Balancing Cost Control & Employee Experience

T&E generally accounts for 10 to 15 percent of a company’s expense base, but the bottom line isn’t the only factor in travel policy. American Express Global Commercial Services’ Global Client Group card transaction data reveals four trends about employee preferences and behavior that can help CFOs and finance, travel and procurement executives manage T&E while also ensuring that travel policies are employee friendly and do not inconvenience the larger employee population. Bleisure trips, travel that includes two weekend nights at the start and/or at the end of a trip, are growing in popularity. Such business travel extensions happened on around 10 percent of trips for large and global Global Client Group clients in 2017. Additionally, the likelihood of an employee adding personal travel days to a business trip increases the longer the trip distance, the most popular route being trips between San Francisco and London. On this route, employees are 29 percent more likely to extend a trip for leisure.

Source: BTN

Facebook & Google, Not Airbnb, Are Keeping Hotel Execs Up

Watchers of the hotel industry have understood hoteliers to have two major modern foes: online travel agencies, whose commissions now stand at 15 to 25 percent, and Airbnb, which stands to steal market share. But at the NYU International Hospitality Conference in New York City last week, the head executive for the largest hotel company in the world said, instead, the industry's real threat lies outside today's lodging players.

Social Media Connection"We are in an absolute war for who owns the customers," Marriott International president and CEO Arne Sorenson said during a panel discussion with fellow hotel executives from AccorHotels, Hilton and MGM Hotels & Resorts. "I think less about Airbnb, actually, than I do about Google and Facebook and all of these other digital empires who own all of us."

These digital players, Sorenson said, have a profile for every individual in the hotel industry's customer base and are asking, "How do we use that in order to make sure that we are monetizing as much of that relationship as we possibly can?" He added: "Make no bones about it. They want to own our customers."

Source: BTN

Revamped Sheraton Brand Will Emphasize Gathering in Public Spaces

Community tables; lounge, booth and studio spaces; and a designated on-property "community manager" are some of the additions coming to the public spaces inside Sheraton Hotels as Marriott International works to improve the brand globally.
When Marriott International closed its acquisition of Starwood Hotels & Resorts in 2016, one of the first questions investors asked was "What will happen with Sheraton?" Not only did Sheraton constitute the largest brand for Starwood, but its poor reputation in North America was seen as a drag on Starwood's system. Adding to the sting is that the brand had undergone two revitalization efforts within the past decade. Since Marriott became the official parent of the Sheraton brand, it has exited 6,000 rooms and expects to exit another 2,000 by the end of the year. Marriott president and CEO Arne Sorenson in November 2017 described the aggressive downsizing as "a full-court press to improve the Sheraton brand." Yet, Marriott also has signed 5,000 new rooms to the brand since 2016.

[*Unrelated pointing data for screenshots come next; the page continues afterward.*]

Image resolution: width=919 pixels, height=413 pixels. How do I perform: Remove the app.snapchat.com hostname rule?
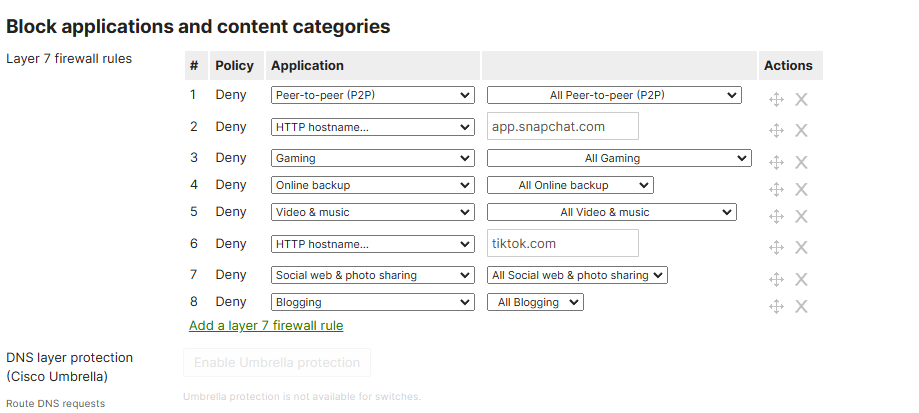coord(801,130)
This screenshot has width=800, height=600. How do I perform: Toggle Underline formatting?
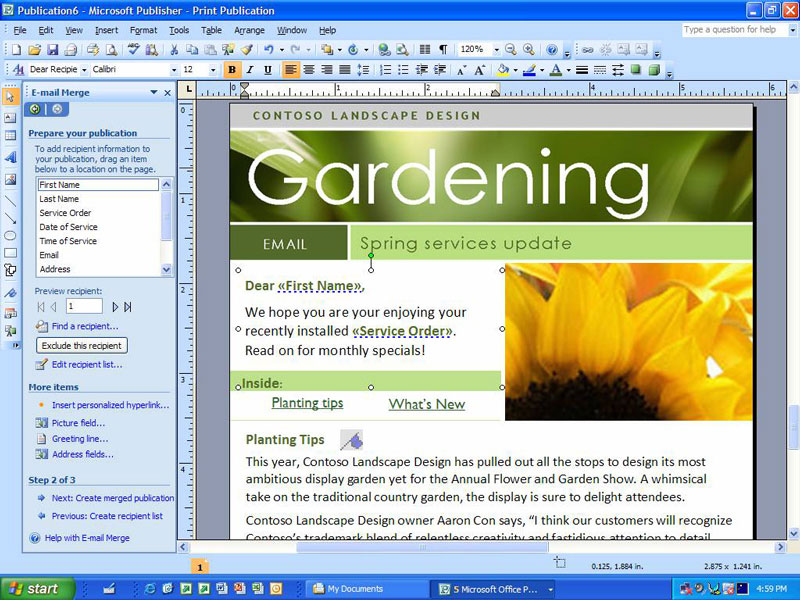coord(268,70)
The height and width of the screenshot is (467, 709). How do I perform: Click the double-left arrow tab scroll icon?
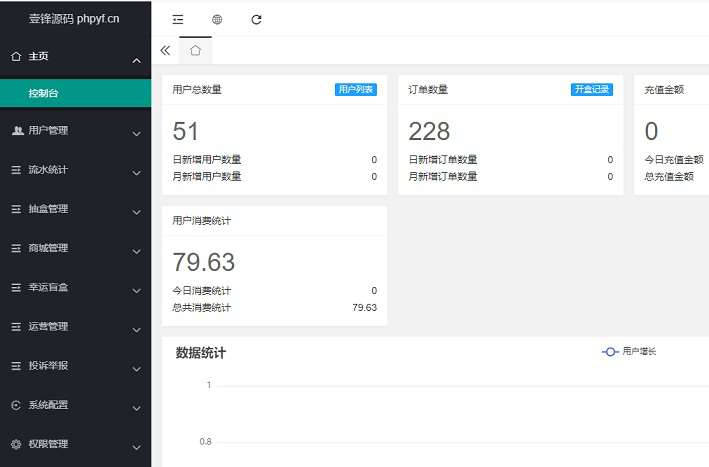click(x=165, y=50)
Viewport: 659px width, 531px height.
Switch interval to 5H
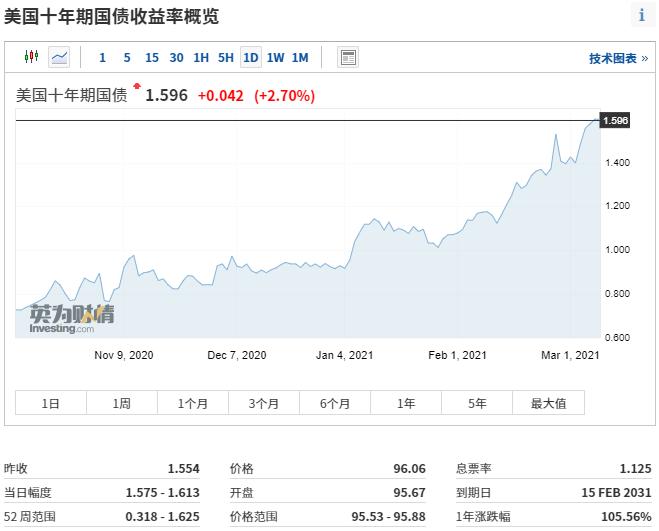(x=226, y=57)
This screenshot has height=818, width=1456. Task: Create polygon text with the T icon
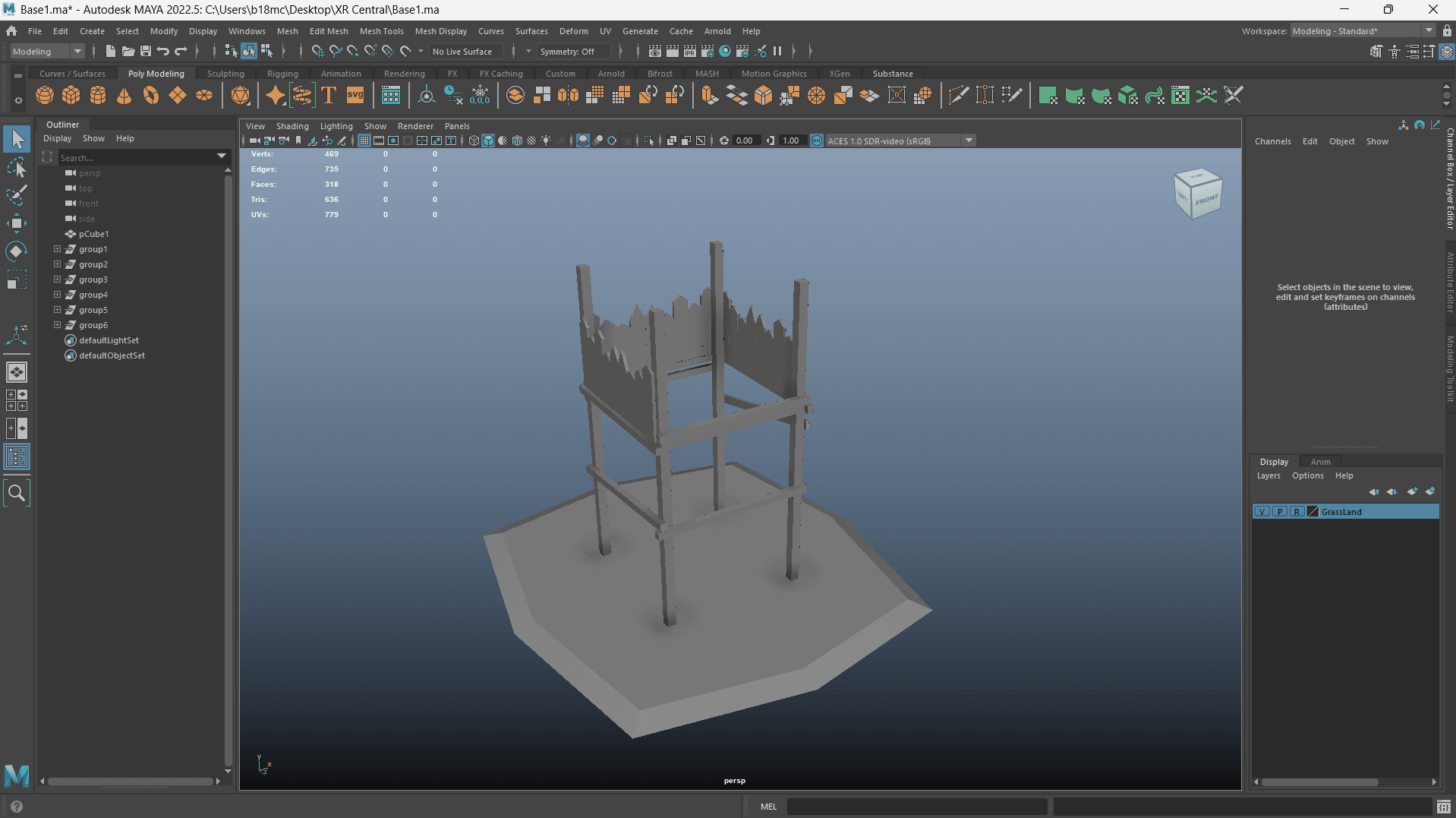329,96
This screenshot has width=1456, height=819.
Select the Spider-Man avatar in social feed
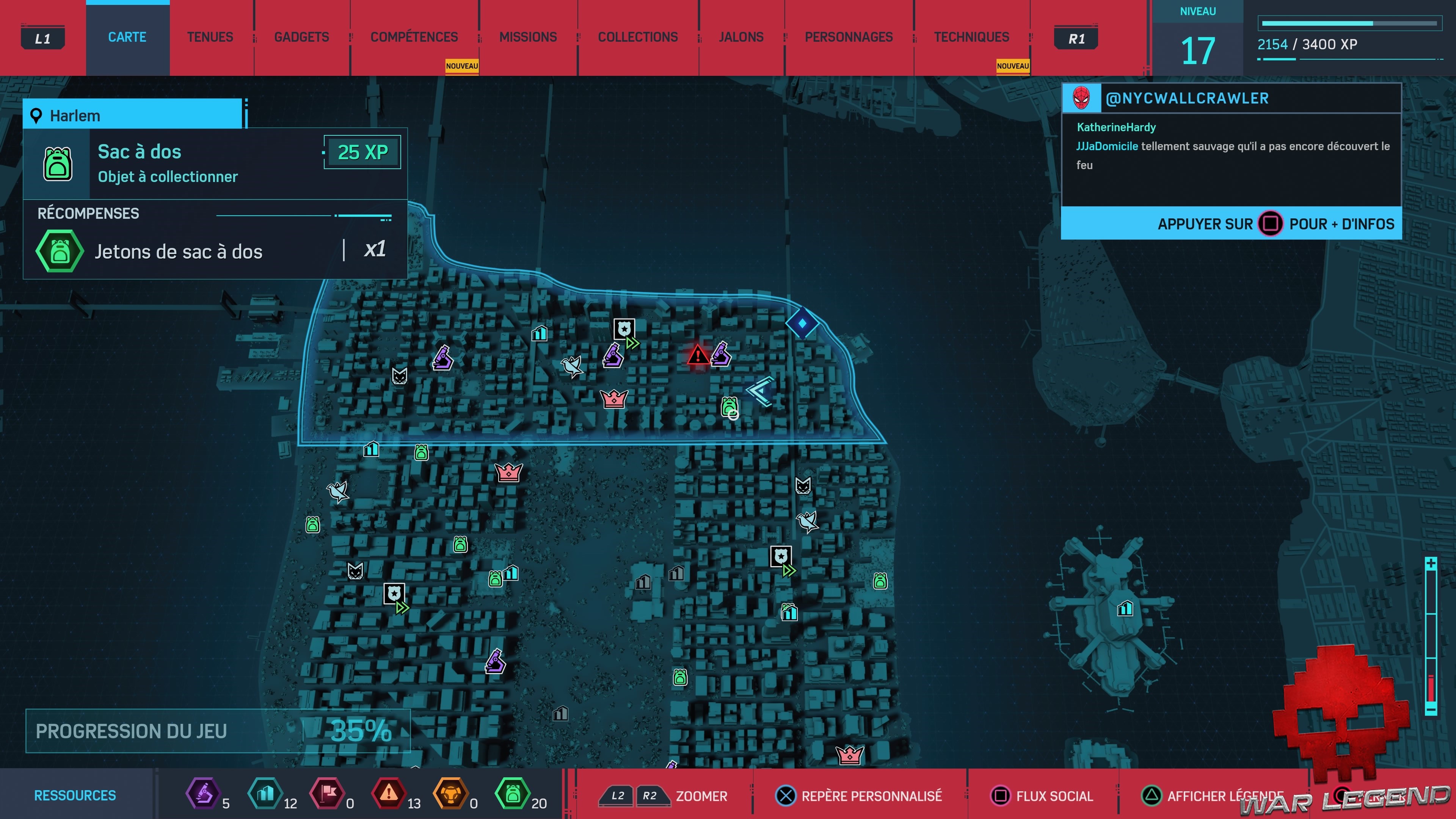coord(1081,98)
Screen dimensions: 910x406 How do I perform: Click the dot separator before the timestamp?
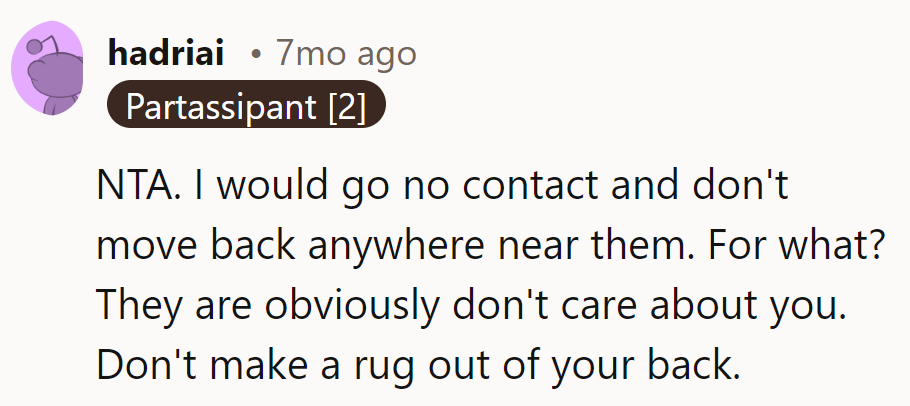(x=257, y=54)
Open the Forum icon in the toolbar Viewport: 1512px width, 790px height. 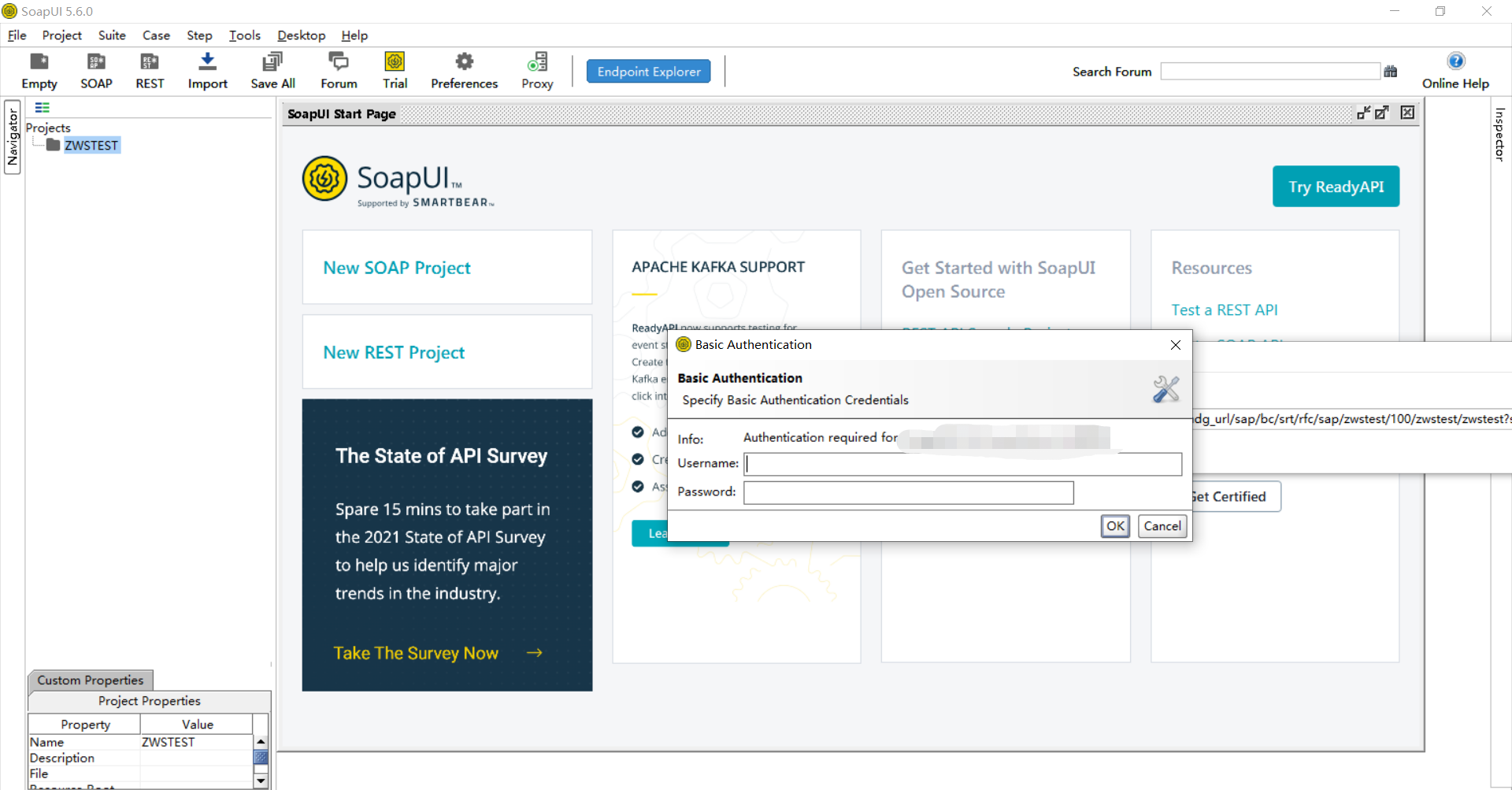[x=338, y=70]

Buyers Crave Communication from Car Rental Suppliers

National Car Rental maintained its position as travel buyers’ highest-rated car rental supplier for the fourth year in a row in BTN’s Car Rental Survey. Buyers also indicated that supplier communication is a leading differentiator in satisfaction. While BTN changed up the criteria for this year’s survey from past years, the results were the same as every previous year: National on top, followed by its sister brand Enterprise, then Avis and Hertz. Also similar to last year, about a third of buyers said customer service had improved at their car rental suppliers over the past year. About 62 percent said it had stayed the same, and only 5.4 percent said service had deteriorated.